Wesfarmers Centre for Vaccines and Infectious Diseases, Telethon Kids Institute, University of Western Australia.
J Pediatric Infect Dis Soc. 2018 Feb 19;7(1):71-77. doi: 10.1093/jpids/pix083.
Pneumonia, most often caused by a respiratory virus, is common in childhood. Mycoplasma pneumoniae also is detected frequently, particularly in older children in the era of pneumococcal conjugate vaccination. Despite recommendations for β-lactam antibiotics, macrolide antibiotics, including erythromycin, clarithromycin, and azithromycin, are prescribed frequently to children with acute lower respiratory infection. However, the significance of detecting "atypical" pathogens, including M pneumoniae, in children remains contentious. Considering the potential for antibacterial and anti-inflammatory activities of macrolides, our understanding of the role of these drugs in acute and chronic infections and in inflammatory conditions is changing. Some observational data have revealed improved outcomes in adults and children with pneumonia who are prescribed macrolides, although its widespread use has led to increases in macrolide resistance in Streptococcus pneumoniae and M pneumoniae. Clinical trials to define the role of macrolides in pediatric acute respiratory infection must be prioritized.

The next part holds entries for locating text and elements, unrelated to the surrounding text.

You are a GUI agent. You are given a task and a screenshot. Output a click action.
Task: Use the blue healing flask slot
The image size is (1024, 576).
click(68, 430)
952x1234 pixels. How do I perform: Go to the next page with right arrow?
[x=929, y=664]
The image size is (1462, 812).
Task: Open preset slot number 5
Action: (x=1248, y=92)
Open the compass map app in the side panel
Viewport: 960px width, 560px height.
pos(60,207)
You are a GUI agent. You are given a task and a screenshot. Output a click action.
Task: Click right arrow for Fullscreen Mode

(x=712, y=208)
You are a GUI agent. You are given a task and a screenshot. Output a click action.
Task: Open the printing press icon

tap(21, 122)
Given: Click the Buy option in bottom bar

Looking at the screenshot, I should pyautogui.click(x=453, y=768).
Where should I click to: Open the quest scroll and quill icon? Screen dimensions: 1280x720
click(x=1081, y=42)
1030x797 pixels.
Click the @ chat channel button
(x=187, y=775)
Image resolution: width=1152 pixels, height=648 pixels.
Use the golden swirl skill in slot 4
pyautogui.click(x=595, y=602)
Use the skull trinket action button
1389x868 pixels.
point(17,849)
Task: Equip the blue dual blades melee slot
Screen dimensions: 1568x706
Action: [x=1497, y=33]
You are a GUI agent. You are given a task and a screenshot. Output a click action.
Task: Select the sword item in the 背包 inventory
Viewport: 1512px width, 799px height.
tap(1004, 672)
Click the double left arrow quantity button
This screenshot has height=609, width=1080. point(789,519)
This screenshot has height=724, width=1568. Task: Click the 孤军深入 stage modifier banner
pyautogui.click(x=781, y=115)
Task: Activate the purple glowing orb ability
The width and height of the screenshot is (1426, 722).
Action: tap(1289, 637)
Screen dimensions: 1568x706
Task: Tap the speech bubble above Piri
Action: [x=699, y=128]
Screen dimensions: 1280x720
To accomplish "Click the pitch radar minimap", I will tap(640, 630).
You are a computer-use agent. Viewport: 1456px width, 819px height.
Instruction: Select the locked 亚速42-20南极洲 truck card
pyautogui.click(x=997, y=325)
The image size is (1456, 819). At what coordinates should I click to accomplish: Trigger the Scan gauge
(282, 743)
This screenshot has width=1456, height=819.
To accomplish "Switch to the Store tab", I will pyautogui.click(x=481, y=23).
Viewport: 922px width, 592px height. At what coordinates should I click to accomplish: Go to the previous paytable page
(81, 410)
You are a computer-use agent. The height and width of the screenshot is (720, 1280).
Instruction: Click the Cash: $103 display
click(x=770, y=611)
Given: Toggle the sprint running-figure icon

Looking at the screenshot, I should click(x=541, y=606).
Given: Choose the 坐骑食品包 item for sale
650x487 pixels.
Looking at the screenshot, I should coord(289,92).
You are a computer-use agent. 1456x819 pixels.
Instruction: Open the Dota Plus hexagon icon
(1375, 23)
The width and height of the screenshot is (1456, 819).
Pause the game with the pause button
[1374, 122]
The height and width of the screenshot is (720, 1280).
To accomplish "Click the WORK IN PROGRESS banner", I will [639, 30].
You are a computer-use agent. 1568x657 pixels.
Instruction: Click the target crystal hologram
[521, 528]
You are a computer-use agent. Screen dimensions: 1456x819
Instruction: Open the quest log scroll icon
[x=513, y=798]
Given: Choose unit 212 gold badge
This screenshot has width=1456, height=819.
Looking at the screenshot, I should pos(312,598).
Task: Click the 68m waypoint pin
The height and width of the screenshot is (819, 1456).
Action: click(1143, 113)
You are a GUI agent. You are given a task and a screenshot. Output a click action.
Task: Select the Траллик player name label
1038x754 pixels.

肺炎,多由呼吸道病毒引起,在儿童中很常见。在肺炎球菌结合疫苗时代,也经常检测到肺炎支原体,尤其是年龄较大的儿童。尽管建议使用β-内酰胺类抗生素,但仍经常为急性下呼吸道感染的儿童开具包括红霉素、克拉霉素和阿奇霉素在内的大环内酯类抗生素。然而,检测“非典型”病原体(包括肺炎支原体)在儿童中的意义仍存在争议。考虑到大环内酯类药物具有潜在的抗菌和抗炎活性,我们对这些药物在急性和慢性感染以及炎症性疾病中的作用的理解正在发生变化。一些观察性数据显示,肺炎和儿童肺炎患者使用大环内酯类药物可改善结局,尽管其广泛使用导致肺炎链球菌和肺炎支原体对大环内酯类药物的耐药性增加。必须优先进行临床试验以确定大环内酯类药物在儿科急性呼吸道感染中的作用。